**Record list**:
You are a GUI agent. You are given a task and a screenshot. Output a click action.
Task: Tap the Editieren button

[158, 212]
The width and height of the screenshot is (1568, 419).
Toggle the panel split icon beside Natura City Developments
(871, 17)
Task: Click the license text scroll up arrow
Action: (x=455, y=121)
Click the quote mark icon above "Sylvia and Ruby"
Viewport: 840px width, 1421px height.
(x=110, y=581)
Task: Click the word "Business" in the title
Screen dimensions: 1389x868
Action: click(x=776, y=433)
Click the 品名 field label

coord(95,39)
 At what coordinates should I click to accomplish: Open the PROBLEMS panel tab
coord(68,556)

**Given task**: Quote all of the material above word for word, keeping every line as it appears.

**Response to this exercise**:
You are a GUI agent. You are given a task and a screenshot. Output a click action.
Task: Tap the Editieren button

[158, 212]
The width and height of the screenshot is (1568, 419).
Toggle the panel split icon beside Natura City Developments
(871, 17)
Task: Click the license text scroll up arrow
Action: (x=455, y=121)
Click the quote mark icon above "Sylvia and Ruby"
Viewport: 840px width, 1421px height.
(x=110, y=581)
Task: Click the word "Business" in the title
Screen dimensions: 1389x868
Action: click(x=776, y=433)
Click the 品名 field label

coord(95,39)
 At what coordinates should I click to accomplish: Open the PROBLEMS panel tab
coord(68,556)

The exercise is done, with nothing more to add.